Connected to Internet? How safe is your Data really?

Each day that passes by, more and more business value and personal information (worldwide) are rapidly migrating into digital space on open and globally interconnected technology platforms. As it happens, cyber-attacks and breach in data security don’t look like they’re going to slow down.

Today, computer viruses and other malicious software are no longer written by hobbyist hackers – to seek fame and glory among peers. Most of them are written by professional criminals who are making millions with their attacks. ebay – the ecommerce and world biggest auction site famously fell prey to hackers in year 2014. Hackers are more interested in high-end data breaches, with data, personal records and financial information stolen and sold on the black market in a matter of few seconds. ebay went down in a blaze of embarrassment as it suffered the biggest hack so far. Later, ebay revealed that hackers had managed to steal personal records of over 233 million users. The hack took place between February and March, with usernames, passwords, phone numbers and physical addresses compromised.

Hackers successfully stole eBay credentials and managed to gain access to sensitive data. eBay encouraged users to change their passwords and reassured them that financial information was not stolen, as it was stored separately and encrypted. Although there were further concerns that the stolen personal information could leave eBay users vulnerable to identity theft. Despite eBay not confirming who was behind the attack, the notorious Syrian Electronic Army claimed responsibility.

Analysts, Hold Security’s startling announcement in February, 2014 that it had managed to obtain a list of 360 million account credentials for web services from the black market. That’s just after three weeks of research may come as no surprise.

Cyber criminals are stepping up their game and data breaches are becoming not only common but more devastating. According to research, from Arbor Networks, the number of DDoS events topping 20Gbps in the first half of 2014, are double that of 2013. With more than 100 attacks at over 100Gbps or higher recorded in the first half of the last year.

Akamai Technologies State of the Internet report also showed that hacker attacks on websites went up 75% in the final quarter of 2013, with hackers in China responsible for 43% of all attacks.
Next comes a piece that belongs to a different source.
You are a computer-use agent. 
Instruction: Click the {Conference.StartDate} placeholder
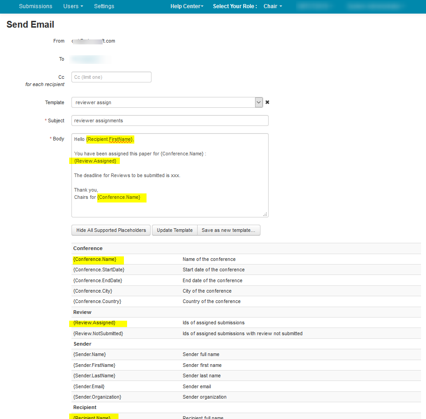[x=99, y=270]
The world famous chain of Pizza Brand – Domino’s Pizza is no exception. Hackers held them for ransom for not disclosing the data stolen. A hacking group – Rex Mundi held Domino’s Pizza to ransom over 600,000 Belgian and French customer records. In exchange for the personal data, which included names, addresses, emails, phone numbers and even favorite pizza toppings, Mundi demanded $40,000 from the fast-food chain.

If the ransom wasn’t met, the hackers threatened to publish the information online. The group then taunted Domino’s by saying: “Earlier this week, we hacked our way into the servers of Domino’s Pizza France and Belgium, who happen to share the same vulnerable database. Boy, did we find some juicy stuff in there.”

Domino’s refused to comply with the ransom and reassured customers that financial and banking information was not stolen. The hacking group had its Twitter account suspended and the data was never released, although it’s not clear if Domino’s ever complied with the ransom demands.

This incredible interactive map from Antivirus software firm Kaspersky, depicts various cyber-attacks occurring around the world in real time, shows the growing intensity of hacks as the year progresses. Till today, it’s unclear how Domino’s and ebay dealt with the situation.

Every company which is maintaining data digitally claims that its data is safe, and within its own premises. But with computers connected to the internet and the incidents like above always raises this question –

“Is your digital data really safe?”.